_DIRECTIVE_
Copy out every line of the data below, word for word and with nothing altered.

>>

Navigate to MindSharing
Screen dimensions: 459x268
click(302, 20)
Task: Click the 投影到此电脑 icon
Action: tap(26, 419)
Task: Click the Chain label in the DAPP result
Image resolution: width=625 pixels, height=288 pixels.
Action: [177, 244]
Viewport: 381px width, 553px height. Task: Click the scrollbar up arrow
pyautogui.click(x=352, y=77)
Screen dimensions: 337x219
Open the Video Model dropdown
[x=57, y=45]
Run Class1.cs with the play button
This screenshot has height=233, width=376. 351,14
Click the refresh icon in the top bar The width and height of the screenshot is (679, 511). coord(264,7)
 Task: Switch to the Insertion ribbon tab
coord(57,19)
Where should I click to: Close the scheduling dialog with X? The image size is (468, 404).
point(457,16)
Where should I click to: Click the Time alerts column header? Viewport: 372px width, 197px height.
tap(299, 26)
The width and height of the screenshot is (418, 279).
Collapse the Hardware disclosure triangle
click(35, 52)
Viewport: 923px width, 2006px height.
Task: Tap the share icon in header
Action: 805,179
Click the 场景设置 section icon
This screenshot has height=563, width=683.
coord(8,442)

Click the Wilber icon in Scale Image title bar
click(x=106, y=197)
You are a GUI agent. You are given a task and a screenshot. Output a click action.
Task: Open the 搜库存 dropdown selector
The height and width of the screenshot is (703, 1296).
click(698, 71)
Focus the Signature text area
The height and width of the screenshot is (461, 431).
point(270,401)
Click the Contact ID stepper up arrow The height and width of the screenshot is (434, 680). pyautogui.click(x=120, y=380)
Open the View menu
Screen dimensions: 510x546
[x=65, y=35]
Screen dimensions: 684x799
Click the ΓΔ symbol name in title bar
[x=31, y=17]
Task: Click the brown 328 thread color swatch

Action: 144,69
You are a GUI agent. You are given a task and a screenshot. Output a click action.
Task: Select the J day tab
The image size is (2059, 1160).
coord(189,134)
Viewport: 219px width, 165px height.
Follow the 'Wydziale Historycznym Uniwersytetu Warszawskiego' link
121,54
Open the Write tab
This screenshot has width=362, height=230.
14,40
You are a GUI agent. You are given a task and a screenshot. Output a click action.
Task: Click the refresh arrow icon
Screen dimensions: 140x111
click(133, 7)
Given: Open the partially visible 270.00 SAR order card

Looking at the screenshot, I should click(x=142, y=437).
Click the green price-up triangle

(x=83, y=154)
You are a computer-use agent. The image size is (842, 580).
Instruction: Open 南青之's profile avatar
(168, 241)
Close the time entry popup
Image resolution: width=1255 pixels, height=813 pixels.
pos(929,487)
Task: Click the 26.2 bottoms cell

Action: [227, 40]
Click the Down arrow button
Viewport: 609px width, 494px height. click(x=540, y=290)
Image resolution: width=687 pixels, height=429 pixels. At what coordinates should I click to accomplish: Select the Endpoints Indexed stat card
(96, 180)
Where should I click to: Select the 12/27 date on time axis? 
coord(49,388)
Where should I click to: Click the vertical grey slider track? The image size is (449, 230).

<<

_SOLUTION_
Navigate to MindSharing
Screen dimensions: 459x268
click(302, 20)
Task: Click the 投影到此电脑 icon
Action: tap(26, 419)
Task: Click the Chain label in the DAPP result
Image resolution: width=625 pixels, height=288 pixels.
Action: [177, 244]
Viewport: 381px width, 553px height. Task: Click the scrollbar up arrow
pyautogui.click(x=352, y=77)
Screen dimensions: 337x219
Open the Video Model dropdown
[x=57, y=45]
Run Class1.cs with the play button
This screenshot has height=233, width=376. 351,14
Click the refresh icon in the top bar The width and height of the screenshot is (679, 511). coord(264,7)
 Task: Switch to the Insertion ribbon tab
coord(57,19)
Where should I click to: Close the scheduling dialog with X? The image size is (468, 404).
point(457,16)
Where should I click to: Click the Time alerts column header? Viewport: 372px width, 197px height.
tap(299, 26)
The width and height of the screenshot is (418, 279).
Collapse the Hardware disclosure triangle
click(35, 52)
Viewport: 923px width, 2006px height.
Task: Tap the share icon in header
Action: 805,179
Click the 场景设置 section icon
This screenshot has height=563, width=683.
coord(8,442)

Click the Wilber icon in Scale Image title bar
click(x=106, y=197)
You are a GUI agent. You are given a task and a screenshot. Output a click action.
Task: Open the 搜库存 dropdown selector
The height and width of the screenshot is (703, 1296).
click(698, 71)
Focus the Signature text area
The height and width of the screenshot is (461, 431).
point(270,401)
Click the Contact ID stepper up arrow The height and width of the screenshot is (434, 680). pyautogui.click(x=120, y=380)
Open the View menu
Screen dimensions: 510x546
[x=65, y=35]
Screen dimensions: 684x799
Click the ΓΔ symbol name in title bar
[x=31, y=17]
Task: Click the brown 328 thread color swatch

Action: 144,69
You are a GUI agent. You are given a task and a screenshot. Output a click action.
Task: Select the J day tab
The image size is (2059, 1160).
coord(189,134)
Viewport: 219px width, 165px height.
Follow the 'Wydziale Historycznym Uniwersytetu Warszawskiego' link
121,54
Open the Write tab
This screenshot has width=362, height=230.
14,40
You are a GUI agent. You are given a task and a screenshot. Output a click action.
Task: Click the refresh arrow icon
Screen dimensions: 140x111
click(133, 7)
Given: Open the partially visible 270.00 SAR order card

Looking at the screenshot, I should click(x=142, y=437).
Click the green price-up triangle

(x=83, y=154)
You are a computer-use agent. The image size is (842, 580).
Instruction: Open 南青之's profile avatar
(168, 241)
Close the time entry popup
Image resolution: width=1255 pixels, height=813 pixels.
pos(929,487)
Task: Click the 26.2 bottoms cell

Action: [227, 40]
Click the Down arrow button
Viewport: 609px width, 494px height. click(x=540, y=290)
Image resolution: width=687 pixels, height=429 pixels. At what coordinates should I click to accomplish: Select the Endpoints Indexed stat card
(96, 180)
Where should I click to: Select the 12/27 date on time axis? 
coord(49,388)
Where should I click to: Click the vertical grey slider track? The image size is (449, 230).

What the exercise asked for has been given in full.